Ouf, l’atelier a pris du retard et je n’ai pas les pièces dont j’ai besoin… Je ne peux donc pas travailler ! En ce moment je monte les chambres à vides. En tout il y a de quoi s’acheter une belle Ferrari ( probablement 50 000 $, des dollars américains, bien sûr ), et les pièces sont super-fragiles !

Le principe est simple : nous avons une série de tubes, de chambres, de pompes, de fenêtres… Tous avec des entrées ou des sorties circulaires où sont percés, régulièrement, des trous pour les boulons, comme sur les hublots des vieux scaphandres. Il faut boulonner les pièces les unes sur les autres. Mais cela n’est pas si simple. Comme il nous faut du vide presque absolu dedans (le moins de molécules étrangères possible) il faut de très bons joints, et éviter de contaminer l’intérieur du système. Toute marque de doigt laisse de hydrocarbures qui s’évaporerons lentement pendant des années dans un système sous vide, contaminant l’expérience. Quant au joint, cela n’est pas non plus du joli : il y a des deux cotés un rebord parfaitement lisse et régulier. Entre les deux rebord on cale anneau de cuivre qui va servir de joint, et on le comprime en serrant. Si l’un des rebords (les “knife edges” comme ils disent) prend la moindre rayure (en gros s’il est touché par quelque-chose de métallique) il est foutu !! Pour serrer, il faut serrer régulièrement, donc on prend une clé spécial qui est réglée sur un couple donné. Au delà de se couple elle clique. Et on serre tous les boulons, un d’un coté, puis celui diamétralement opposé, puis celui à coté, … On fait deux fois le tour avec la clé sur un réglage donné et on augmente le réglage… A la fin de la journée je me sens comme Charlie Chaplin dans les temps modernes…


Tous les soirs de la semaine quelqu’un fait la cuisine pour les autres. C’est très sympa car on mange tous en même temps et donc on se voit. En plus le résultat est qu’on mange très bien (pour l’instant en tout cas). Hier soir c’était moi qui faisait la cuisine. J’avais prévu de faire des carottes revenu à la poelle dans de la crème. Bien sûr éplucher des carottes pour 6 goinfres cela prend du temps, mais quand cela a été finalement cuit j’étais bien content. Sauf que au moment où je mets la crème, catastrophe… J’ai beau savoir que la “sour cream” cela n’est pas de la crème je suis toujours surpris par ses propriétés. Bon, c’était pas trop mauvais, même si les grumeaux formés par la crème étaient un peu bizarres.

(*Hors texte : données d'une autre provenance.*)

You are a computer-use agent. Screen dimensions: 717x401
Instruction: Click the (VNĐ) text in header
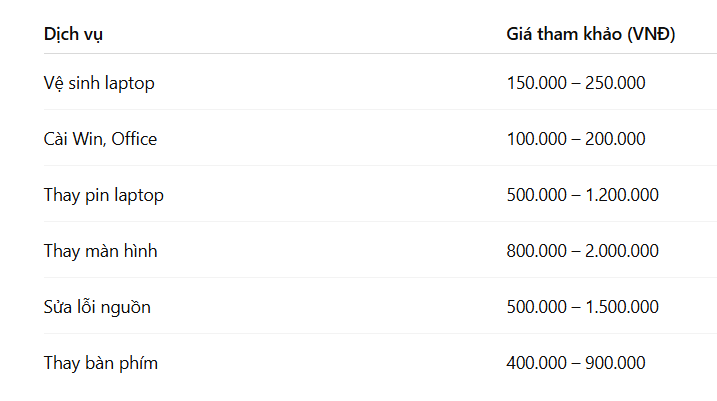pos(651,34)
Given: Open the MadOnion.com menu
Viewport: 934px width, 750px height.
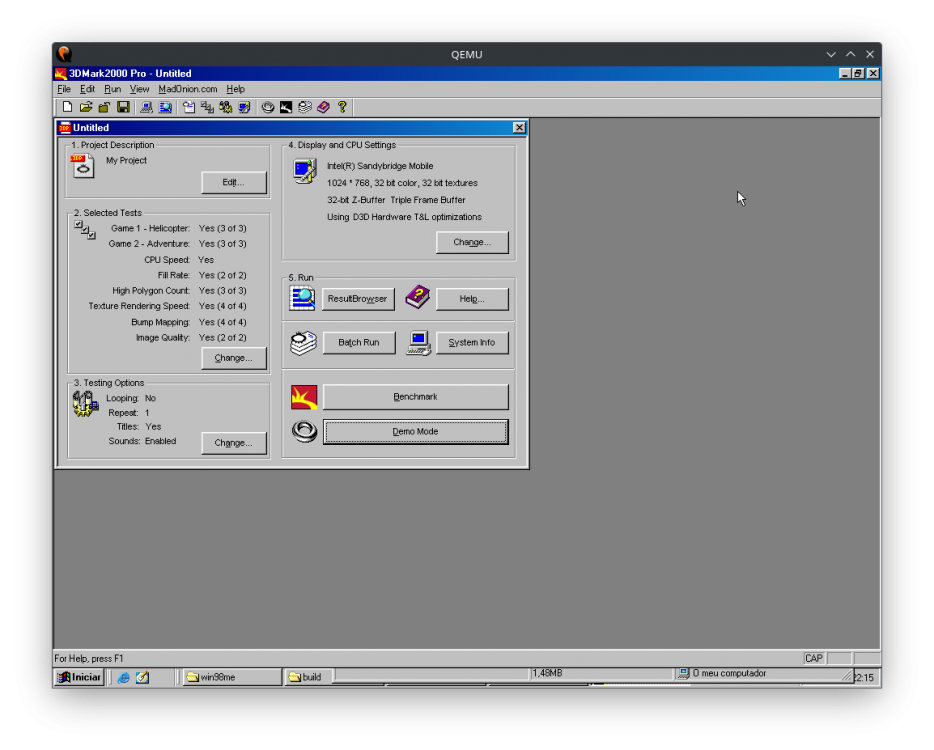Looking at the screenshot, I should click(187, 89).
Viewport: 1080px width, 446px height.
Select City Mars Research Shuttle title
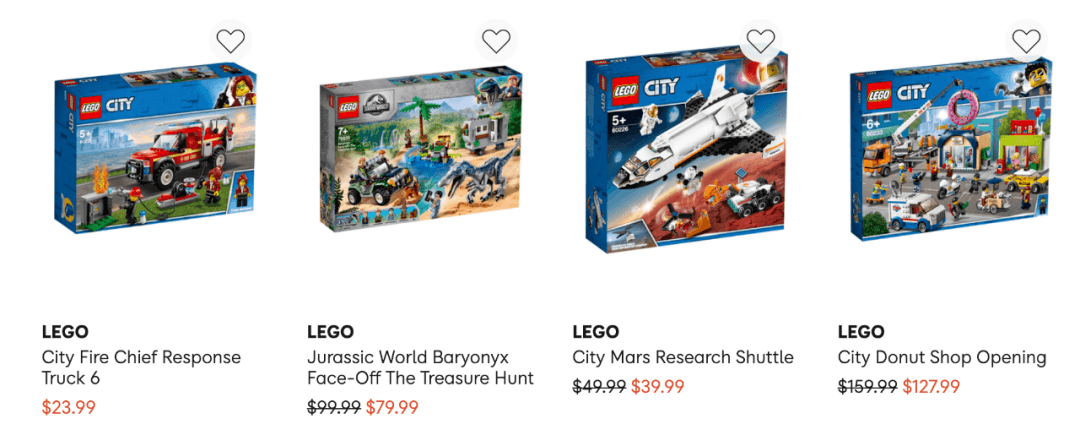683,358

Dans la maison pour l’instant nous sommes neuf :

  • Grant, le proprio. Il avait les cheveux mi-longs hier matin, mais… Il est sympa, un peu “groovy”, il me fait penser à Waynes dans Wayne’s World . Il est plus sérieux que ce que je pensais au début : il structure la maison et a plus ou moins un vrai travail : il s’occupe de ce qu’il appelle des autistes, mais je me demande si ce ne sont pas des handicapés mentaux, un peu en tout cas.
  • Andrew, un “autiste” de Grant, qui a plutôt l’air d’un anormal que d’un autiste. On ne le voit pas souvent : il reste dans sa chambre à regarder la télé, ou il va faire du skateboard dehors. Il paraît avoir une vingtaine d’années, mais cela n’est pas évident de lui donner réellement un age. Il a l’air sympa, sauf que je ne comprend rien de ce qu’il dit car il s’exprime dans une sorte de jargon personnel, et puis que de temps en temps il se passe des choses bizarres (comme une semaine avant que j’arrive, où il était de mauvaise humeur, et sont skate est passé à travers une fenêtre de la cuisine).
  • Ulrich, un allemand qui était en stage chez en fabriquant d’éléctro-ménager. Il est maintenant en vacances et part avec son sac à dos à travers l’ile. Il est grand, baraque, mal rasé, a les cheveux longs, et fait du surf.
  • Matt, un autre allemand grand, baraque, mal rasé, mais sans cheveux longs. Il fait aussi du surf, rentre à des heures absolument impossibles les soirs, à un grand sourire, une voix super grave, et est un pur beau gosse. D’ailleurs on voit souvent sa copine, Tony, qui est une kiwi, et habite Portobello, sur la péninsule. Lui vient de finir son doctorat en bio-informatique, mais en pratique moins il en fout, mieux il s’en porte !
  • Mark, un anglais, qui viens du lake district, d’une ville où je suis passé en septembre en randonnant. Il travail dans le bâtiment pour l’instant, mais se fait domicilier ici pour pouvoir entrer à l’université en payant moins cher et faire des études de sport : il aime la montagne, et voudrait en faire son métier. Il est un peu bourru mais sympa derrière cela.
  • Louise, la copine de Mark, qui pour l’instant se balade en Europe (à Alban Berg en se moment), où elle fait de la compétition de descente en luge solo (du squelette, pour les initiés).
  • Ellen, une Danoise végétarienne, qui fait des études à l’université (mais j’ai oublié de quoi), et qu’on ne voit pas souvent en se moment car elle fait du dériveur dans la baie.
  • Tim, son copain, qui n’habite pas officiellement ici, qui ne mange pas avec nous, mais qui dort souvent ici ; il est californien, et fait de l’informatique, je crois.
  • Gaël, un ahuri de français.

De plus nous avons une grande chambre de libre…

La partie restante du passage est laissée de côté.